Some soul would probably tell us, that a single year – it isn't quite a term, and there is no reason to dive into hysteric and confuse our noble readers here, – but that depends on how to measure. If to measure this term in seconds, which precisely like a herd of lambs come one after another in a never-ending chain – one can easily turn into a sheep himself. And if to measure in events of his life –one will certainly cry and there will be no more wish for counting. The ideal option would be to measure in years – but what's there is to measure then? So Tommy had either to howl to the moon like a wolf, or to the dog like a kitten or to go at once and register without a second thought in a club of anonymous losers. There was still, however, one other option to become a family of totally and irreversibly enlightened people – but financial opportunities of Tommy's family didn't allow them to place such a great number of lighting fixtures in their house. Therefore, his family hasn't conducted calculations of own misfortunes for a long time, for it's an expensive procedure – to measure own sorrows, especially when you are swimming in low waters.

And for the last three months, everything was on the decline, though absolutely not forever. Salary at the enterprise, where Tommy has been working, was constantly delayed, and all its workers were in literal and figurative terms fed with breakfasts. In literal – because he as an employee of a dairy factory was subject to be supplied with milk and its derivatives, and in figurative – because terms of final payments were as changeable and unsteady as women of easy virtue – even uneasy ones – never happen to be. Mainly for that particular reason, he felt more and more like a small sprat in a bank – that particular bank when he, having trusted colorful words of marketing specialists a few years ago, has issued a mortgage.

A typical story, you will tell us? Typical, but not typically.
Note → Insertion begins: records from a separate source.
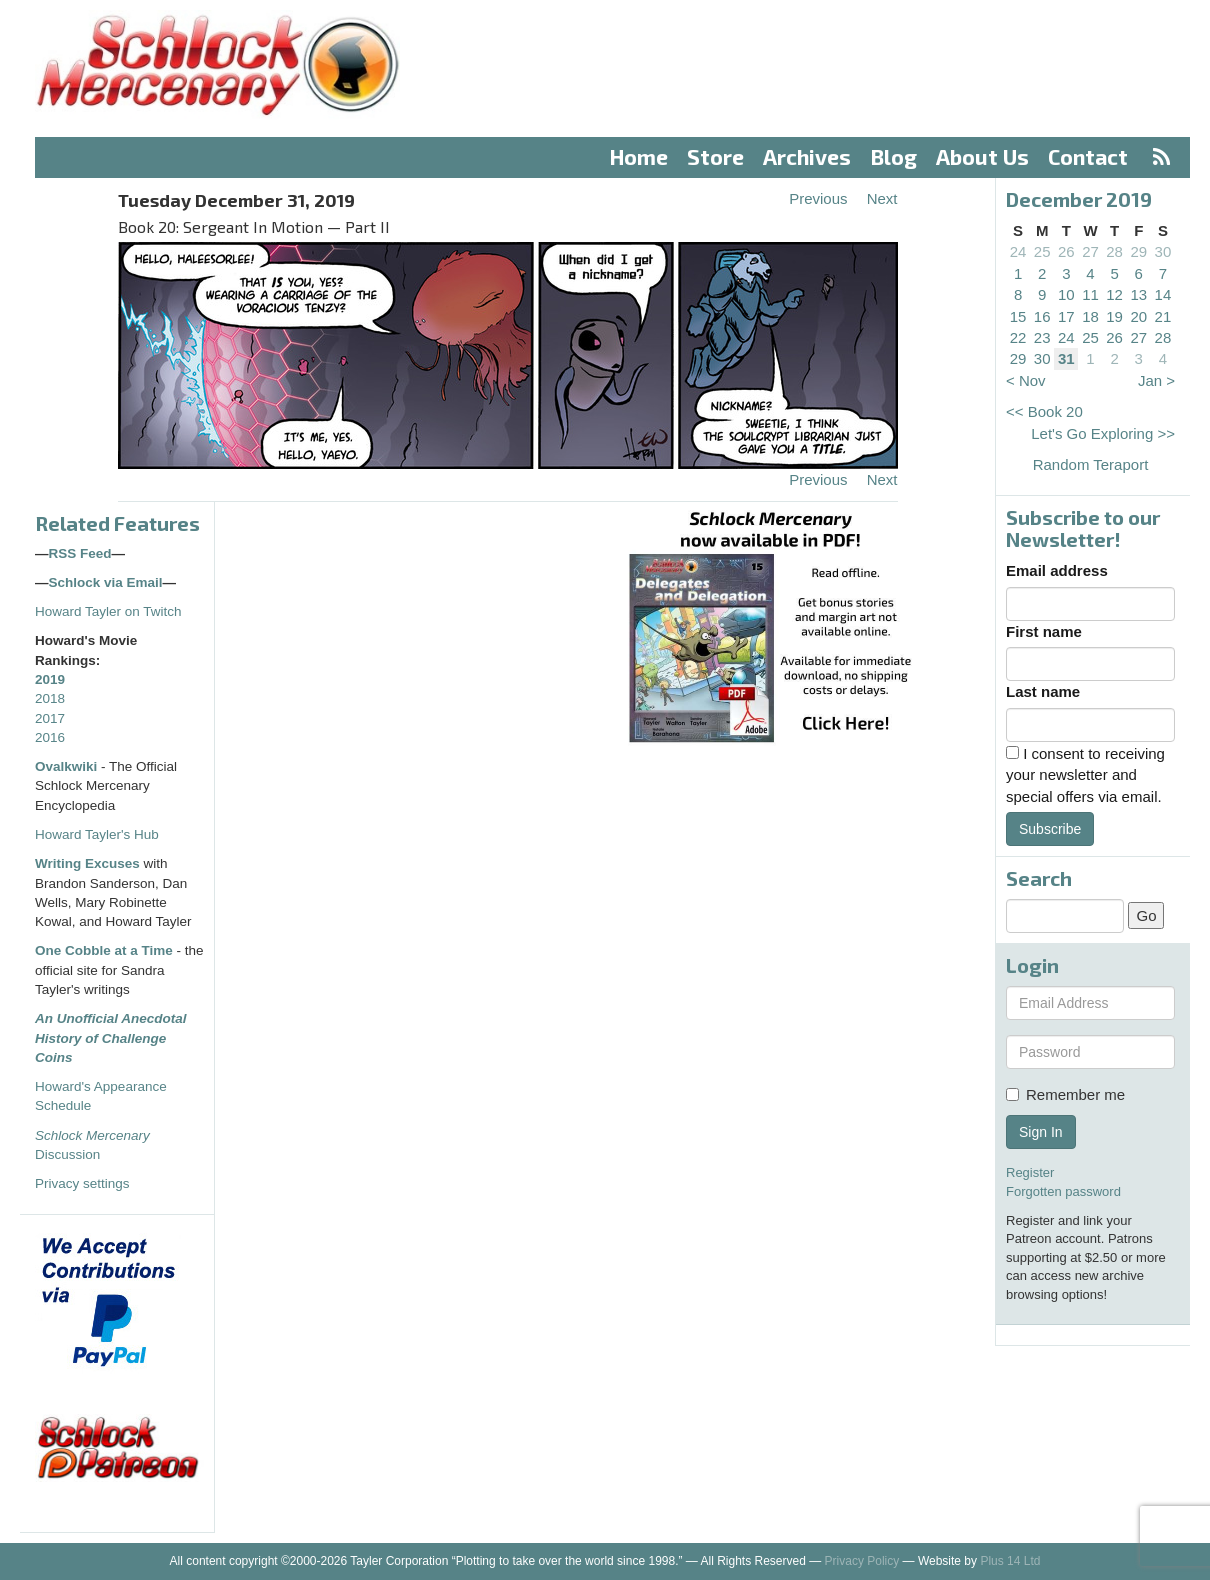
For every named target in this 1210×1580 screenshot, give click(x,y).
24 (1018, 251)
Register (1030, 1172)
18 (1090, 316)
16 (1042, 316)
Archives (807, 156)
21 (1163, 316)
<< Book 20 (1044, 411)
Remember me (1065, 1094)
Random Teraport (1091, 464)
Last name (1043, 691)
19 (1114, 316)
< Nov (1026, 380)
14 (1163, 294)
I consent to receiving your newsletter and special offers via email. (1085, 775)
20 (1138, 316)
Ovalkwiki (68, 766)
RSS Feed (80, 553)
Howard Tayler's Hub (97, 834)
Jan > (1156, 380)
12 (1114, 294)
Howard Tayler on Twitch (108, 611)
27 (1090, 251)
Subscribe (1050, 829)
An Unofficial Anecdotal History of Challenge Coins (111, 1038)
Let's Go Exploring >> (1103, 433)
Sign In (1041, 1132)
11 (1090, 294)
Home (639, 156)
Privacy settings (82, 1183)
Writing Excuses (87, 863)
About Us (982, 156)
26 (1066, 251)
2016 (50, 737)
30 (1163, 251)
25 (1042, 251)
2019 (50, 679)
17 (1066, 316)
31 (1066, 358)
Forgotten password (1063, 1191)
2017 (50, 718)
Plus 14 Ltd (1010, 1561)
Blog (894, 156)
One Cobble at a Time (104, 950)
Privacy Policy (862, 1561)
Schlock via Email (106, 582)
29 (1138, 251)
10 (1066, 294)
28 (1114, 251)
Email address (1057, 570)
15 (1018, 316)
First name (1044, 631)
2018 (50, 698)
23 (1042, 337)
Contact (1088, 156)
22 (1018, 337)
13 (1138, 294)
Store (715, 156)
Not typically from the word "absolutely". Because in that significant day something absolutely out of order of his previous accidents happened to him.

***

During that Saturday morning Tommy couldn't find any peace in at least two meanings: firstly, because bank workers were already going to literally throw them away in the upcoming future from their cozy dwelling due to failure to pay the credit; and secondly, because not cats were scraping his soul, but impudent mice instead, who have bred in fair quantity due to cats constant fatigue.

"What for? What for, Lord, have you given us all these trials? Don't you see how hard our life is? Even though we live in the most beautiful and democratic country of the world, bank clerks don't become better, housing doesn't get cheaper and milk doesn't form rivers with a land of milk and honey," so Tommy Whistler mentally lamented, walking to and fro in his bedroom since early morning.

Here we have to mention, that our dear Tommy wasn't quite a believer at all – in the sense that he, unlike a lot of other proud of themselves and respectable citizens of his small town, hasn't spent Sunday hour in a local church, listening to ardent speeches of holy priests, fattened by parishioners. But so hard life has jammed all organs of Tommy by this moment, his heart included, and limits of his powers turned out to be so limited, that both his soul and thoughts were aspiring somewhere to limitless heights in a hope to share own grief with someone unknown, someone so much bigger than all his sorrows taken together.